Kalau bisa nambahin, setelah lihat poster tadi dan kasih tau ibu di rumah, aku sok sok an aja survey ke asramanya. Iya, iseng. “Mum, aku ga ngerasa rugi satu tahunku di asrama (well, asramanya 2 tahun, tapi aku bakal nambah stay di Jogja satu tahun karena uda lulus dari univ)”.

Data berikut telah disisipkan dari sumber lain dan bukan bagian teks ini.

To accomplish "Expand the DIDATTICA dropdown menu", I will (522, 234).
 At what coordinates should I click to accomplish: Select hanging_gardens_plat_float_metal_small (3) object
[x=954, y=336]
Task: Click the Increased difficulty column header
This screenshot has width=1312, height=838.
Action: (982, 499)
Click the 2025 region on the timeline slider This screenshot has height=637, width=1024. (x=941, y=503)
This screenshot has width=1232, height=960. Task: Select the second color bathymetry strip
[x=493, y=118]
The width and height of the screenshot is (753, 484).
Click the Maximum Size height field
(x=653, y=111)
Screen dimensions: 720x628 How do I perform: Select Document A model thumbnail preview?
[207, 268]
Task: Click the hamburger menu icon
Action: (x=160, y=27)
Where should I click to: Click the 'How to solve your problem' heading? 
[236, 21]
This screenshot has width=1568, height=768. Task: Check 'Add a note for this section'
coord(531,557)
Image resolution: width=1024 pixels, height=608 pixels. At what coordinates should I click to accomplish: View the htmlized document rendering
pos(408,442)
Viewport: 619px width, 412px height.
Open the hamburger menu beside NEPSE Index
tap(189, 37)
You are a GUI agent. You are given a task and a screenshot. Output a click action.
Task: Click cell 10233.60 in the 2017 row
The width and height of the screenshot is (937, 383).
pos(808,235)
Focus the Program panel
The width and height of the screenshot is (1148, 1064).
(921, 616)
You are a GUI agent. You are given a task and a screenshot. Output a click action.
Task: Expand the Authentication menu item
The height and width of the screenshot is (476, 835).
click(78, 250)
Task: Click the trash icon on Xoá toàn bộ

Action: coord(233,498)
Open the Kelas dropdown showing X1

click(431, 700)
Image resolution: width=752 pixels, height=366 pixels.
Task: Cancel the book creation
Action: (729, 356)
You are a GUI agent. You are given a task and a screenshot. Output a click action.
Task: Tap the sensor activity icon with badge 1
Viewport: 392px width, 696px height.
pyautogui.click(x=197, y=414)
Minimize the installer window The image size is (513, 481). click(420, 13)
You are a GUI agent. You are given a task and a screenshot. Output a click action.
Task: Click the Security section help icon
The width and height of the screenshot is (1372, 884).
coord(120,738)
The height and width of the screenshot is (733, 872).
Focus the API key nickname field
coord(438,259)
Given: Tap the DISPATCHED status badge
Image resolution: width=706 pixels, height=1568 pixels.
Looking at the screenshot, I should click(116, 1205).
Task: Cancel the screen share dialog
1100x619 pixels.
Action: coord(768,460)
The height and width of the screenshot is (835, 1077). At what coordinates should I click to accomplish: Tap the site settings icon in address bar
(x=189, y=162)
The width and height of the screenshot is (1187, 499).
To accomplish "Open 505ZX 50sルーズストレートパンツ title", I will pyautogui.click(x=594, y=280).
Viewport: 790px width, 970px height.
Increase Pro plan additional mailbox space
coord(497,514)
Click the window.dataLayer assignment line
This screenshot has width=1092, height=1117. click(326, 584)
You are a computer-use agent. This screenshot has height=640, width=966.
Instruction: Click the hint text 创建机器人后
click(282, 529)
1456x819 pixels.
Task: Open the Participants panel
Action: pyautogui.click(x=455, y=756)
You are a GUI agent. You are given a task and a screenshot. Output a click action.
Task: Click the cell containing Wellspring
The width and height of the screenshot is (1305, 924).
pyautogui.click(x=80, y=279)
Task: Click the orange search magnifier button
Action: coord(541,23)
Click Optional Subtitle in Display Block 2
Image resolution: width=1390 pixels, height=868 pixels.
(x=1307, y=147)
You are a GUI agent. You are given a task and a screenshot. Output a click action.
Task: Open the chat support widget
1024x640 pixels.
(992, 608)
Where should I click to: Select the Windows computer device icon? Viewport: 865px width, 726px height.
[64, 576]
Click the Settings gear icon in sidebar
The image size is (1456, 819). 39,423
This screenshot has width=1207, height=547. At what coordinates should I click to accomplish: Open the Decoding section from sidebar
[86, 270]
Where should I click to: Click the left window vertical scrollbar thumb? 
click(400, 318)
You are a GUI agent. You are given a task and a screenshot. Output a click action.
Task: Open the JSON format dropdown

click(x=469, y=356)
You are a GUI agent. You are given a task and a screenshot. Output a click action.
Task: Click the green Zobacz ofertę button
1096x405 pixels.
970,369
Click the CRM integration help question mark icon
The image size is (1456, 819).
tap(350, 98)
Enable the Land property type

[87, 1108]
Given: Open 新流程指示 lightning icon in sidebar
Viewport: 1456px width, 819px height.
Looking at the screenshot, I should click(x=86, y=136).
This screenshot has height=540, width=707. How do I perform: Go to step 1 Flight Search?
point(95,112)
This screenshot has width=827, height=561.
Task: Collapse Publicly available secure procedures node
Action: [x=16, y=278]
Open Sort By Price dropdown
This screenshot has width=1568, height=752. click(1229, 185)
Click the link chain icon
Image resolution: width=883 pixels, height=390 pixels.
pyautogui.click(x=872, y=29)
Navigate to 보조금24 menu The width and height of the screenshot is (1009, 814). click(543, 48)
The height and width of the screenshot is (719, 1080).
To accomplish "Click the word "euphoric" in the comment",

Singkat cerita, aku mendaftar. Mengisi 8 lembar formulir pendaftaran + 1 lembar who I am, tes wawancara sama ummi, pra daurah (data kebiasaan ibadah pribadi). Pengumuman tanggal 25 April 2016. Aku diterima, sebagai cadangan.

Aku ingat rasanya, kaget. Keterima cadangan aja, waktu itu menurutku prestasi. Hahaha iya serius. Bukan tesnya sulit banget (well ga gampang juga, apalagi wawancaranya), bukan juga formulirnya bikin pegel nulis (engga kok, cuma 8 juga, kan man jadda wa jadda), tapi aku kaget lebih karena aku ngerasa “sebandel” itu sampe pantes ga diterima.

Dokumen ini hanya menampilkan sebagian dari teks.